Tuesday, June 5, 2012

Quality and Cultural Competency

I recently read a pretty interesting article about quality, the CAHPS® (The Consumer Assessment of Healthcare Providers and Systems) questionnaire and other quality surveys. If you are interested in reading it, I will provide the citation information and if you are student, I am sure you can search your school library’s article database for a copy. However, I digress.

The article was about the quality surveys and questionnaires that facilities use and how they are not providing an accurate view of quality. Why is this important? Well, someone will write a general survey or questionnaire. However, different races/ethnicities will have different notions of what healthcare quality is and if they received it or not. For example, I, a black female, have different experiences than you. Even if you are a black female, you still have had a very different life experience from me. You are from a specific culture and have different influences on your expectations and opinions on what is quality care from a provider.

So how can health administrators get an accurate view of quality from surveys and questionnaires? The article state “with the exception of whites, participants across all of the [minority] groups noted the importance of cultural competency in facilitating communication” (Bagchi, af Ursin, & Leonard, 2012). And of course, everyone has their own ideas of what constitutes as cultural competency (Bagchi, af Ursin, & Leonard, 2012). So what is an administrator to do when a frustrated physician has a Haitian patient that describes their ailments with sounds? (My Haitian grandmother does it all the time). Should we just have a file of all different groups served for providers to reference?

This article is something for administrators to think about. For facilities that serve diverse populations, cultural competency and excellent communication is imperative. Patients need to be able to feel comfortable and respected to give providers with accurate medical information. Yes, I know, it is a two-way street but I believe that providers ear more responsibility. And while the facility may have a diverse staff, not everyone will be covered. So, what can we do?

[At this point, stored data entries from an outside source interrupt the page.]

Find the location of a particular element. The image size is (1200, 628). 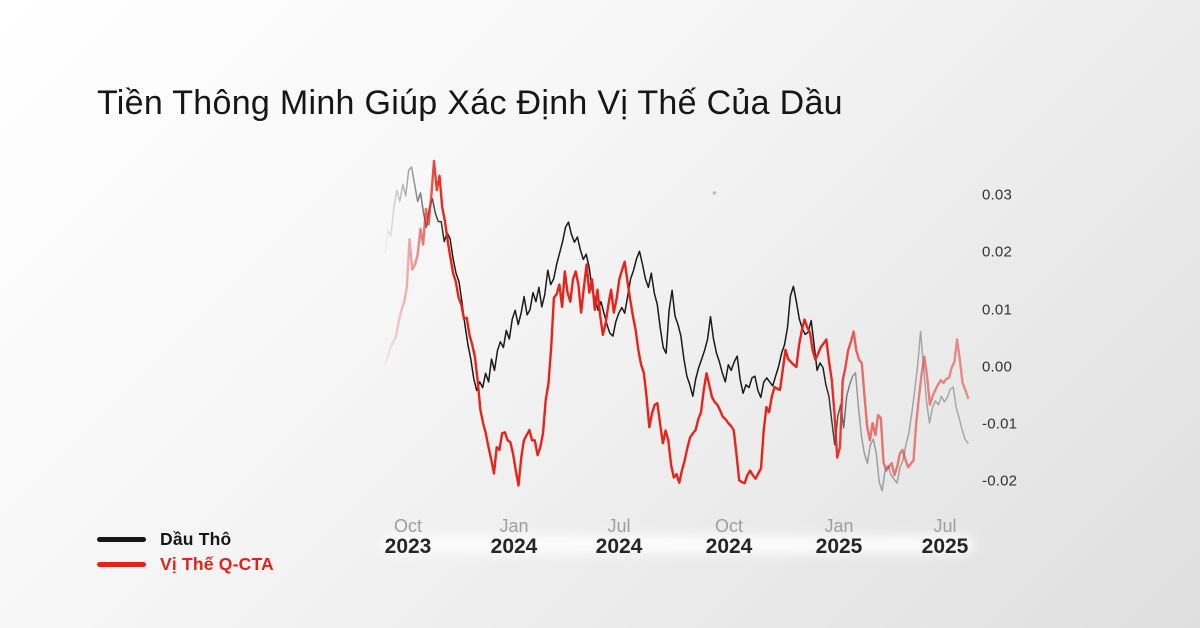

legend-label-qcta-position: Vị Thế Q-CTA is located at coordinates (217, 564).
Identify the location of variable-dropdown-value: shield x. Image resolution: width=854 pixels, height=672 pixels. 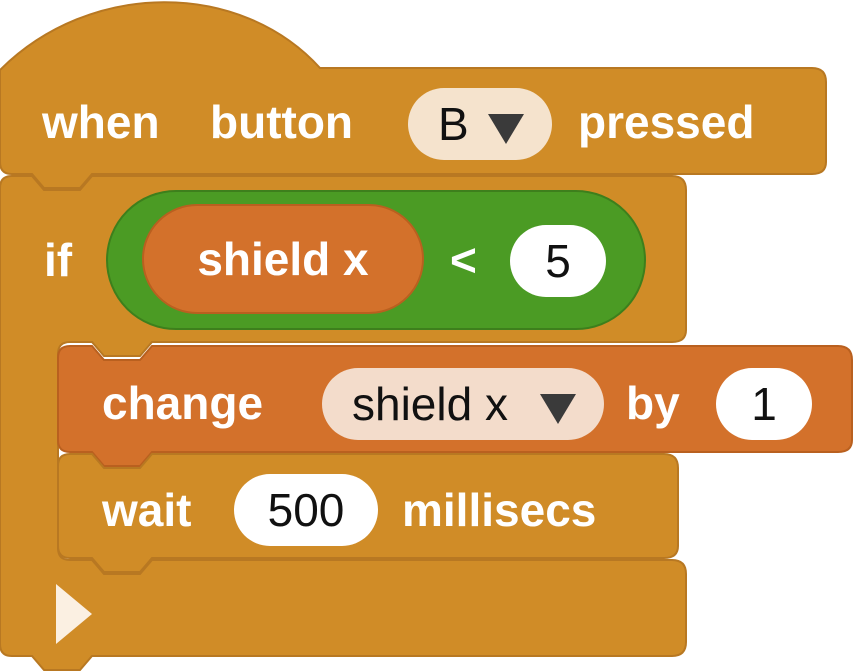
(430, 404).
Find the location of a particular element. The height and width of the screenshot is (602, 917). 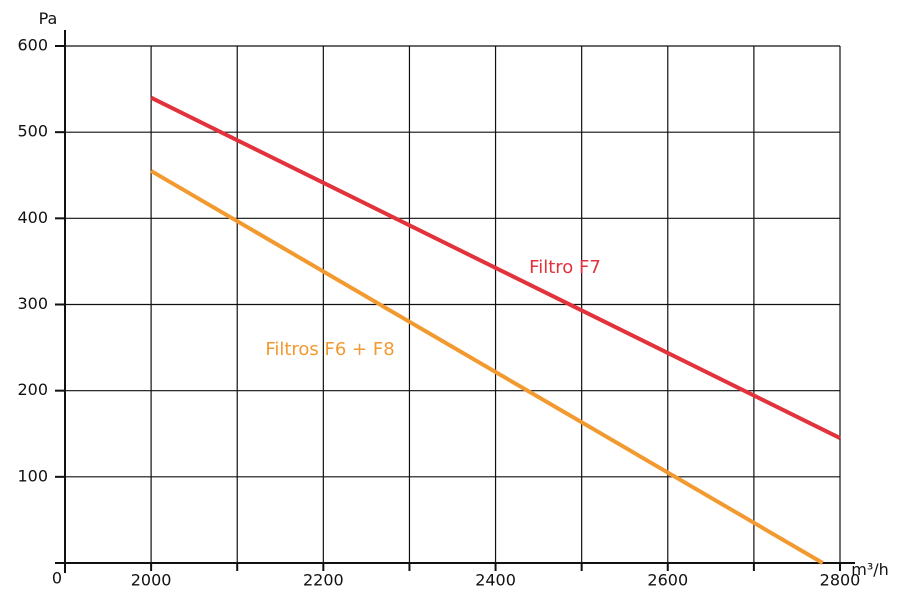

x-tick-label: 2600 is located at coordinates (668, 580).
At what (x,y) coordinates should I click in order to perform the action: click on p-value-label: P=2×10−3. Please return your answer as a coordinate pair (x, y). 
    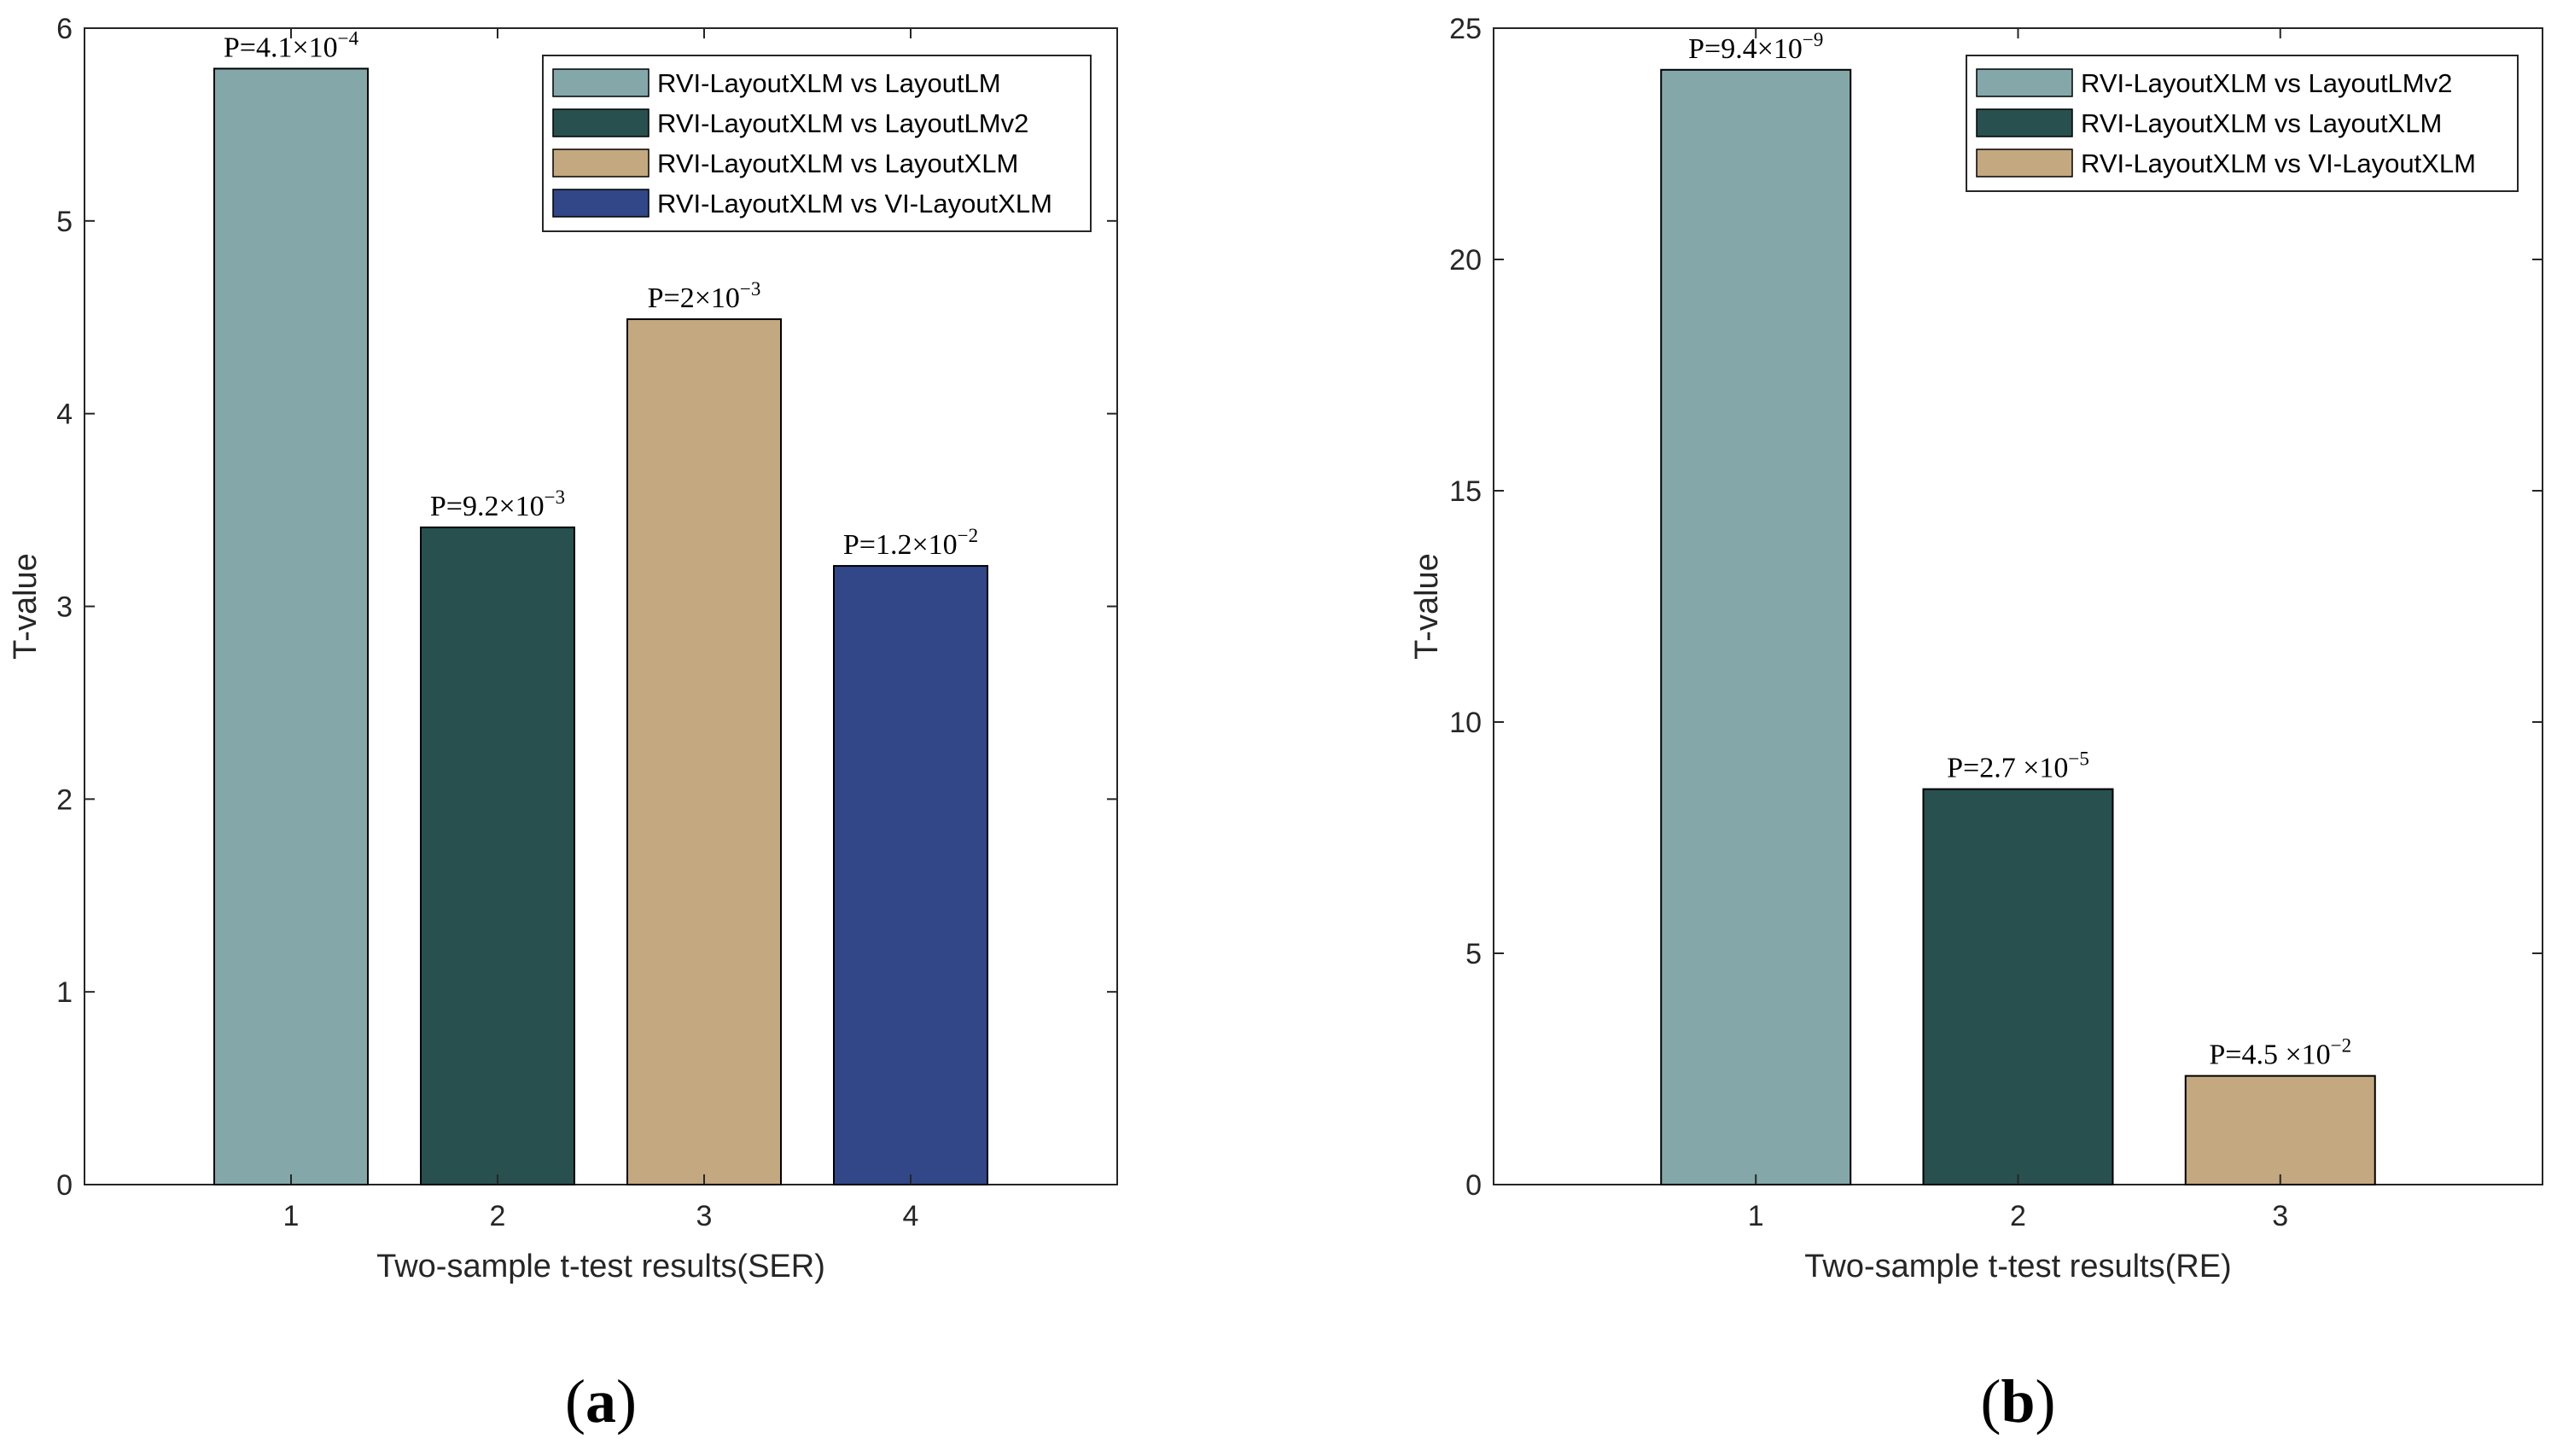
    Looking at the image, I should click on (704, 296).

Bagchi, A. D., af Ursin, R., & Leonard, A. (2012). Assessing cultural perspectives on healthcare quality. Journal of Immigrant Minority Health, 14, 175-182.

Tuesday, May 22, 2012

What Does “Quality” Mean to You?

I must say, some things you never really think about until asked. This is certainly one of them. Quality…what a question! To me, quality means that an individual took time and effort to present a thoughtful and conscious service and/or product. Quality is the proof that care went into making something possible and that the process was as important as the finished product or service. The process showed knowledge on the subject matter, dedication to higher goals and selflessness. After all, when providing quality, we do not all get thanked. While we cannot always have physical proof of quality, I think that we can all see it when it is present and when it is not. In healthcare, this is especially true. Often, people can walk into a facility and feel quality in the atmosphere. And when at an appointment with a healthcare provider, we feel quality. In the way that staffers makes us comfortable, ease our fears, provide knowledge and offer realistic and applicable solutions to improve our health and well-being. Quality is felt and when it is good, not only do patients feel good, but the facility can benefit from positive word of mouth. While it may not come standard at all times, quality does make a difference.